Stored data
[Start of section]

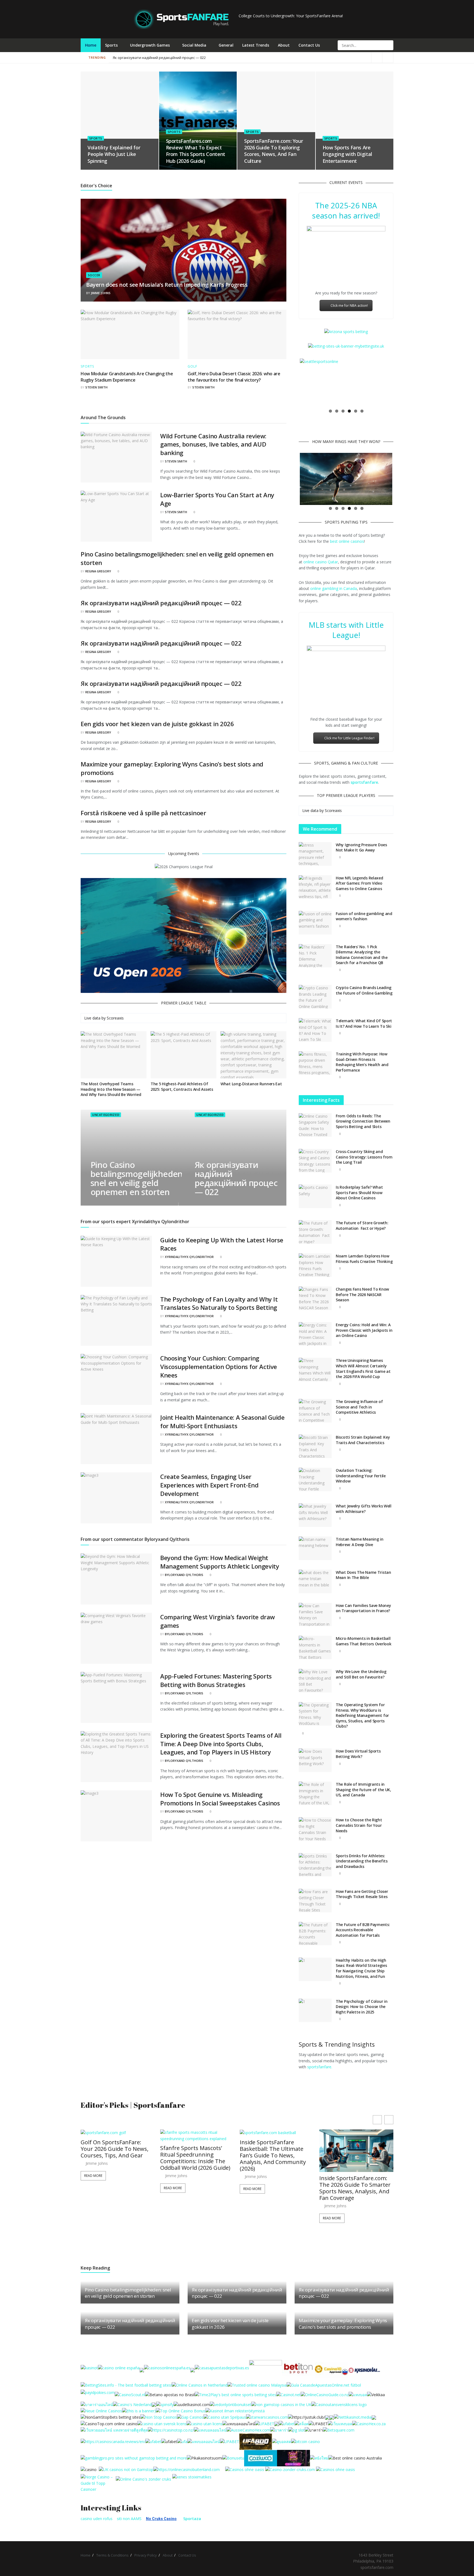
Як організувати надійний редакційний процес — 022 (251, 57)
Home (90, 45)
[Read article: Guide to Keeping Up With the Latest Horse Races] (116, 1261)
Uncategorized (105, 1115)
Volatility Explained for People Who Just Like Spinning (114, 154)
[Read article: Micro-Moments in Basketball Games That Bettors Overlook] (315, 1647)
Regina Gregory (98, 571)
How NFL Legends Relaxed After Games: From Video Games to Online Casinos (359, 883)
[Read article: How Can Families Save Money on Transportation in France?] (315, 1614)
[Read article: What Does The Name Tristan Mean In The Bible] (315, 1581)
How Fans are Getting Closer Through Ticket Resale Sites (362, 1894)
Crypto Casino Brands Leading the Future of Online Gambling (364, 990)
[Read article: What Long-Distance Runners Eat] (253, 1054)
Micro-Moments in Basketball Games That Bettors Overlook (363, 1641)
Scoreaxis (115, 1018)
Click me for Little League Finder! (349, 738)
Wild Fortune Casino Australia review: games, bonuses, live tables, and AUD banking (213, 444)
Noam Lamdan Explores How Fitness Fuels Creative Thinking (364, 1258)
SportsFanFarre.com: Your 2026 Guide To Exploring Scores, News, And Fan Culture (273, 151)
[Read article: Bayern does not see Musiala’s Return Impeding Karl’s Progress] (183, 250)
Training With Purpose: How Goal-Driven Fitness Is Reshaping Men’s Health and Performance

[End of section]
[Start of section]

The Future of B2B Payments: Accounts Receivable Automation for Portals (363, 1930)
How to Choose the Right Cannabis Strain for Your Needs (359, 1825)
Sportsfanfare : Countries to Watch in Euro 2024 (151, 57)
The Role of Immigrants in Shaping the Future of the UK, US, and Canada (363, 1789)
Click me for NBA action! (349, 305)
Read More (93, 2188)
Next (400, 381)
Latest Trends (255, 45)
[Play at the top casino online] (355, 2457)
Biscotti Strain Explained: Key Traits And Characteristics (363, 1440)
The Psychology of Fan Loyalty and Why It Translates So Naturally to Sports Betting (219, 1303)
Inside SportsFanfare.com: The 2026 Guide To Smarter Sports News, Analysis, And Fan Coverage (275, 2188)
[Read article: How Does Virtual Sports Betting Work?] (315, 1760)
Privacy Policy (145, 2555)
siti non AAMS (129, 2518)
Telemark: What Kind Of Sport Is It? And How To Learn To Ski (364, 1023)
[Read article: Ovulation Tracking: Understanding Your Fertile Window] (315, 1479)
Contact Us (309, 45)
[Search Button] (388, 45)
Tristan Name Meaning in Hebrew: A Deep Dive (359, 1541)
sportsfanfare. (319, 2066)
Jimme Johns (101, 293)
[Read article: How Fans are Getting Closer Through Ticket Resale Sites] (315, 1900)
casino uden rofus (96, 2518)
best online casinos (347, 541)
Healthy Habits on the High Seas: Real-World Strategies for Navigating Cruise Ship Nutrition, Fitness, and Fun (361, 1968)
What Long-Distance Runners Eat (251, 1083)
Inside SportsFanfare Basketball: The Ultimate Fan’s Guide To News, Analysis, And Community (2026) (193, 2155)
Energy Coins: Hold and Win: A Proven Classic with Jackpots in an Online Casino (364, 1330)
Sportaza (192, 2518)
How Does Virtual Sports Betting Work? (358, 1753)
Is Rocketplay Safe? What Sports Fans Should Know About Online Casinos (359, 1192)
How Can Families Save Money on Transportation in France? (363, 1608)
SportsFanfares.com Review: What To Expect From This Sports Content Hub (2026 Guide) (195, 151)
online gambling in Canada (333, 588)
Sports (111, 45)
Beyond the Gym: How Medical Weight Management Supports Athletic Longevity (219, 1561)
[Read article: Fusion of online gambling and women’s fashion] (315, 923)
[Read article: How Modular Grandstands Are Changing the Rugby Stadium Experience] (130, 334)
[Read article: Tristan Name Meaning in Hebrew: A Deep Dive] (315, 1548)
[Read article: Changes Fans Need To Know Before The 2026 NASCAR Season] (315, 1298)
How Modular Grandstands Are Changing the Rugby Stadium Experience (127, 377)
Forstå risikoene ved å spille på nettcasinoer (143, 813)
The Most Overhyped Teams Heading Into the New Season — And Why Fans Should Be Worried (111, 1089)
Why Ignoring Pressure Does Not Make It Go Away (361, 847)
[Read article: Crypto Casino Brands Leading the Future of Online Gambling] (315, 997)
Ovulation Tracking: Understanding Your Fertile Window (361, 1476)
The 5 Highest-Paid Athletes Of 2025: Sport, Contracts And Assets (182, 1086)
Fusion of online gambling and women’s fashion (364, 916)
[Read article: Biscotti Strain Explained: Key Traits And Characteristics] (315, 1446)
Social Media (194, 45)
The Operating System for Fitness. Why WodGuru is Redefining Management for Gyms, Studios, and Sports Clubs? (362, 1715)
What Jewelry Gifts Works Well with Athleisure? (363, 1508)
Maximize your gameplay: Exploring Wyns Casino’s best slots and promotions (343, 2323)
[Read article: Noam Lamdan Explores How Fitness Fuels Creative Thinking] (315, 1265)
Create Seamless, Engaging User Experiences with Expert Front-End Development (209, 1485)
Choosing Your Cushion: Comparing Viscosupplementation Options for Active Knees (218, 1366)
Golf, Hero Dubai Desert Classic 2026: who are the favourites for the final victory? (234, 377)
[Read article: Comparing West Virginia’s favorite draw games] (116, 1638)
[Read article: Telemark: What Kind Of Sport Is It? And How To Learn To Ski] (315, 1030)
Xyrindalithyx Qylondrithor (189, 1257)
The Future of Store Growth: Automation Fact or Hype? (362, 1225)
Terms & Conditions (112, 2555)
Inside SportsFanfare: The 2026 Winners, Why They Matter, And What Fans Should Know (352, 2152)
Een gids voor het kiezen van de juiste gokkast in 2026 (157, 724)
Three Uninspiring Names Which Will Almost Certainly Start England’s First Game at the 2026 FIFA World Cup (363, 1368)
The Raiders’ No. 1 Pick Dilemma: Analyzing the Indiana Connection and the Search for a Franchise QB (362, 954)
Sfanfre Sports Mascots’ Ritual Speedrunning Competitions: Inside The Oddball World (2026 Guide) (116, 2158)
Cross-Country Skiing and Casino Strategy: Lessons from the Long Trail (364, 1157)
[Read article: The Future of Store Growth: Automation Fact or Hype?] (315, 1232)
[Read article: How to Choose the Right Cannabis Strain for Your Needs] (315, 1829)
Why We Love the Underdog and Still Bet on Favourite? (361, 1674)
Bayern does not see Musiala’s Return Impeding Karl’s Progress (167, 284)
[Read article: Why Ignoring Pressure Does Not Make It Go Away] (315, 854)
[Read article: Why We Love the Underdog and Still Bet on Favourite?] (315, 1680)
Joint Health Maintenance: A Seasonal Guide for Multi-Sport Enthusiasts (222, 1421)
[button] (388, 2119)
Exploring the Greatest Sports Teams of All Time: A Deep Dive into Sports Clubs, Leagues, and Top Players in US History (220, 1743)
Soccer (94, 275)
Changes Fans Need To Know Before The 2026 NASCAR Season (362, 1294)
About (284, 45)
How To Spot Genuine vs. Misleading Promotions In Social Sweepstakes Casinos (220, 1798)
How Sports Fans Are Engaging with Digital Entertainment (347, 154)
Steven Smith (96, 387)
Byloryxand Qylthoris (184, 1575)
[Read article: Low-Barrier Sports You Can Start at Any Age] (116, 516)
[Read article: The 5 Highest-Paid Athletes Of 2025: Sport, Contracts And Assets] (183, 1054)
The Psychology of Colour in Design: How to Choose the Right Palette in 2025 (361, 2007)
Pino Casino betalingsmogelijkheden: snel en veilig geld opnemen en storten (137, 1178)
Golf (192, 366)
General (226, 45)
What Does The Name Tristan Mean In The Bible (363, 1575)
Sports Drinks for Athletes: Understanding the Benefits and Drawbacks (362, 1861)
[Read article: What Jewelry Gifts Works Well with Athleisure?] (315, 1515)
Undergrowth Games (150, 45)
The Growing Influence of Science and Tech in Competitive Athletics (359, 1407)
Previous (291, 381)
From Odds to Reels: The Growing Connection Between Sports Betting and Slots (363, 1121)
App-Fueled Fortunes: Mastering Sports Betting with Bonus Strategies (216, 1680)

[End of section]

GOAL OF THE EXERCISE
Look above for the line holding "SportsFanfares.com Review: What" and the line holding "[Read article: Tristan", then output exactly those two lines and every line between them, nothing more.

WRITTEN ANSWER
SportsFanfares.com Review: What To Expect From This Sports Content Hub (2026 Guide) (195, 151)
online gambling in Canada (333, 588)
Sports (111, 45)
Beyond the Gym: How Medical Weight Management Supports Athletic Longevity (219, 1561)
[Read article: Fusion of online gambling and women’s fashion] (315, 923)
[Read article: How Modular Grandstands Are Changing the Rugby Stadium Experience] (130, 334)
[Read article: Tristan Name Meaning in Hebrew: A Deep Dive] (315, 1548)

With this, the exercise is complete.